Example 5 preparation of ciprofloxacin hydrochloride PLGA sustained-release embolic microspheres

(1) Preparation of microspheres

Under a closed condition, dissolving PLGA in dichloromethane, adding Span-80, and uniformly mixing to obtain an oil phase; adding ciprofloxacin hydrochloride solution serving as an inner water phase into the oil phase, and performing ultrasonic treatment for 3min to form primary emulsion; adding PVA water solution into the primary emulsion, and performing ultrasonic treatment again to form W/O/W type composite emulsion; stirring the obtained composite emulsion for 3 hours at room temperature under an open condition, and volatilizing dichloromethane; washing with distilled water for 2 times, and lyophilizing to obtain ciprofloxacin hydrochloride PLGA sustained release embolism microsphere shown in figure 4.
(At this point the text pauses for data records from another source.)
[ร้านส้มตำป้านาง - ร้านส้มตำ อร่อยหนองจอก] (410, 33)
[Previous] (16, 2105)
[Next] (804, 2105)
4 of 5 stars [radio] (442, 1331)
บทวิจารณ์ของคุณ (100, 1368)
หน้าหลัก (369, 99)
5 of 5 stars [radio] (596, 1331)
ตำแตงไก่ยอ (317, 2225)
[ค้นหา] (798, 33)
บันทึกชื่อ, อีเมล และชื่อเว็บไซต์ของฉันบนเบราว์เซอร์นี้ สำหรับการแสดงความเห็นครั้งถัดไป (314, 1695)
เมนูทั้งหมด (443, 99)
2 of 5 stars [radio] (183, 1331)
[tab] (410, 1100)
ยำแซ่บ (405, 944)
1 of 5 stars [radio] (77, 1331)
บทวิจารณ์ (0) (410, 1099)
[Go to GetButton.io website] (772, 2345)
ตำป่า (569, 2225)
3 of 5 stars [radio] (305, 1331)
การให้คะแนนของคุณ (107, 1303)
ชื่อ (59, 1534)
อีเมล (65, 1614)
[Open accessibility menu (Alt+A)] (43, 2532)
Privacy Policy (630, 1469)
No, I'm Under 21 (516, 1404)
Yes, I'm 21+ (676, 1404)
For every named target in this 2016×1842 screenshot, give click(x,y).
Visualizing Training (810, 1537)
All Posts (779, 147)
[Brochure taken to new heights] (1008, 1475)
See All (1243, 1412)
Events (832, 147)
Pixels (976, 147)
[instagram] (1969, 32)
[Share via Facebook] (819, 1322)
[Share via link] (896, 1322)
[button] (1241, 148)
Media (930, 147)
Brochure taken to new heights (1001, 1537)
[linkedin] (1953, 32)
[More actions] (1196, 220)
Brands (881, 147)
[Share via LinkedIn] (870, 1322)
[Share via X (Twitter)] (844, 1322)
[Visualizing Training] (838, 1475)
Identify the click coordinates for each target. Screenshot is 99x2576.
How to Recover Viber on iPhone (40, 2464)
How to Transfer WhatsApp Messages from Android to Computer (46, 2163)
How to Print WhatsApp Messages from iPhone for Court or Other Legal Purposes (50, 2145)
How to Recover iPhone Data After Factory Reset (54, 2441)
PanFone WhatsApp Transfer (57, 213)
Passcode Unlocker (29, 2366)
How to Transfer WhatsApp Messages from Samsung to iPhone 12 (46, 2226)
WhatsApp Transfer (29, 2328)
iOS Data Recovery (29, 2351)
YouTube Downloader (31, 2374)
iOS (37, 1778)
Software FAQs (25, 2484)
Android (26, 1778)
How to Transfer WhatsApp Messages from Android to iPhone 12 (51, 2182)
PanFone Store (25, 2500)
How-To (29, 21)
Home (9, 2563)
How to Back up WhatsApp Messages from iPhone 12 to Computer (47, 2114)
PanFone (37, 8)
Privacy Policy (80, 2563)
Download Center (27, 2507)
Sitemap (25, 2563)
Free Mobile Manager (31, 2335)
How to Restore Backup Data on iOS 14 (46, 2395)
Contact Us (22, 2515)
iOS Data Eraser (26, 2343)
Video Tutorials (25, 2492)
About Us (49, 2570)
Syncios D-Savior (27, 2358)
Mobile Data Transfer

(2) Encapsulation efficiency and drug load measurements

Chromatographic conditions are as follows: c₁₈Analytical column 4.6mm × 2.5mm, 5 μm;

mobile phase 0.025mol/L phosphoric acid solution-acetonitrile 87: 13

Adjusting pH value to 3.0 +/-0.1 by triethylamine

Ultraviolet detector with detection wavelength of 278nm

In the preparation process of the microspheres, the waste liquid in each step is collected, the ciprofloxacin hydrochloride content in the waste liquid is detected by high performance liquid chromatography, and the encapsulation rate and the drug-loading rate are calculated according to the following formula:

(3) in vitro drug release assay

Weighing a proper amount of ciprofloxacin hydrochloride PLGA sustained-release embolism microsphere prepared in the embodiment, adding PBS (20mmol/L, pH7.4) for wetting, then placing into a 50mL conical flask, adding 30mL of PBS containing 1 per thousand of sodium azide, then placing the conical flask into a constant-temperature water bath shaking table, setting the temperature at 37 ℃, and rotating at 80 rpm. Samples were taken at 1, 2, 3, 5, 7, 14, 21, 28d after placement, 5mL each time, supplemented with 5mL PBS. Centrifuging the sample, taking the supernatant to detect the ciprofloxacin hydrochloride content, and calculating the cumulative release according to the following formula:

as a result: the average entrapment rate of the ciprofloxacin hydrochloride PLGA sustained-release embolism microsphere prepared by the embodiment reaches 78.05%, and the average drug-loading rate is 7.1%; according to the in vitro release law, as can be seen from the cumulative release curve shown in fig. 8, the release rate is faster in week 1, and the release rate gradually slows down from week 2, with the curve also tending to be slightly gentle. The cumulative release of drug from the microspheres exceeded 40% over a 4 week period. Can meet the characteristics of taking interventional embolism as the main part and taking drug therapy as the auxiliary part in the clinical treatment of pulmonary tuberculosis hemoptysis.

The above description is only for the preferred embodiment of the present invention, and therefore should not be taken as limiting the scope of the invention, which is defined by the appended claims.